2 API TECHNICAL REPORT 2PY

1 Introduction

1.1 Background

Post-hurricane observations of fixed offshore platform performance in the Gulf of Mexico (GOM) often demonstrate platform structural damage or failure rather than foundation failure. However, platform analysis and assessment by API RP 2A (various editions) and API/ISO RP 2GEO, 1st Edition (Ref. 1, 2) foundation design approach are frequently governed by the foundation capacity and predict failure in the piles rather than the jacket structure.

Subsea wellhead and conductor fatigue design and analysis also predict unrealistic fatigue life expectancy due to the deviated dynamics caused by underestimated soil stiffness near the mudline.
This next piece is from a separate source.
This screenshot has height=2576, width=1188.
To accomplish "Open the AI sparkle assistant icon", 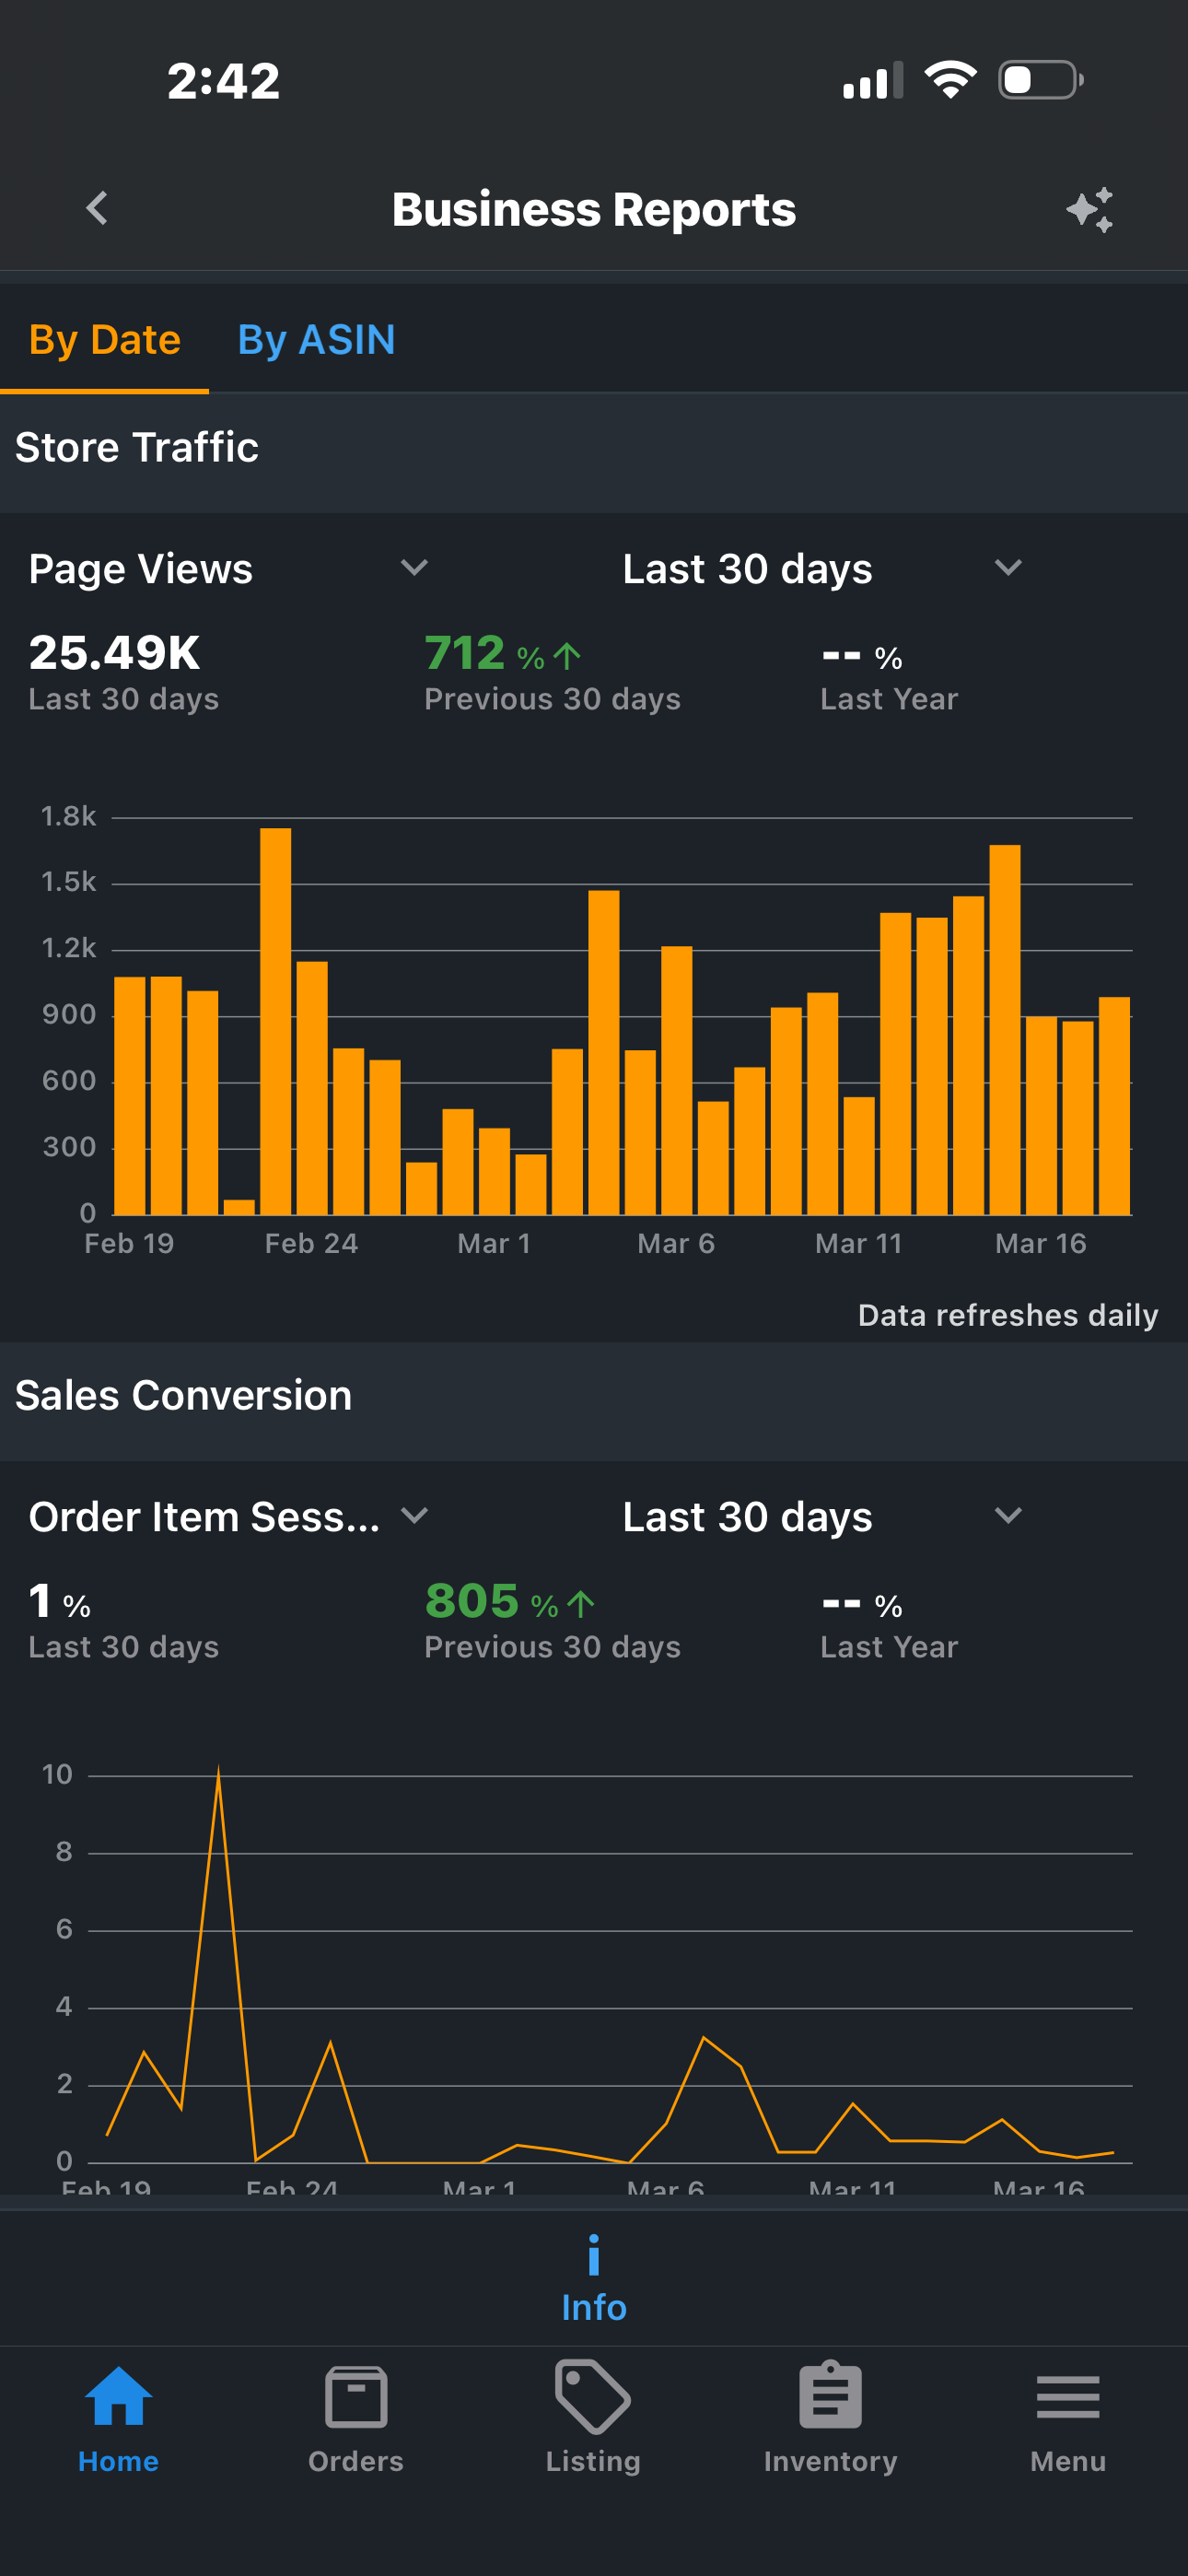I will click(1089, 209).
These have led to questions of unknown reliability and level of conservatism in the current API recommended pile foundation design approach.

Unrealistic conservatism in pile foundation design may have significant impact on new platform design and existing platform assessment. For new platform design, it may lead to excessively larger, deeper pile design associated with higher cost. Fatigue life can also be miscalculated due to inadequate estimates of platform dynamics (e.g. natural periods). For existing platform assessment, it may lead to misjudgment of platform actual capacity (due to pre-mature foundation failure in analysis) and locations of critical structural components (for platform repair and strengthening).

Research work and studies on fixed offshore platform performance in GOM hurricanes, funded by MMS/BSEE, API, and industries, have been carried out for decades (Ref. 5-12, 14-15, 23-26). A general perception indicates that pile foundations appear to be stronger and stiffer than calculated. Pushover analysis for jacket structures to their ultimate capacities commonly indicates that the foundation governs the capacity of the structural system. However, there are few, if any, observed pile foundation failures that have occurred in these hurricanes.

Discrepancy between predicted and observed performance of platform foundation system may be in part due to:

• underestimation of soil stiffness and capacity on the soil-structure interaction curves, especially the pile foundation soil lateral p-y curves for clays;

  
  

• interpretation of geotechnical soil boring and test data;

  
  

• loading rate and cyclic effect on pile capacity under short term wave loading conditions;

  
  

• aging effect of increased pile capacity for years or decades after installation;

  
  

• platform computer modeling inaccuracies and over-simplifications;

  
  

• disproportionate redundancies associated with structure components and foundation system in existing design practice;

  
  

• incomplete or misguided structural data and information.

Geotechnical research work, consisting of small- and large-scale pile tests, laboratory testing, and numerical analyses, has been performed for years to check the pile foundation design and define the best- estimate geotechnical criteria (Ref. 16-18, 20, 29-33). This culminated in the proposed draft of API/ISO RP 2GEO, 2nd Edition (Ref. 3, Annex D), which systematically re-defined the soil lateral reaction formulations, especially for clays.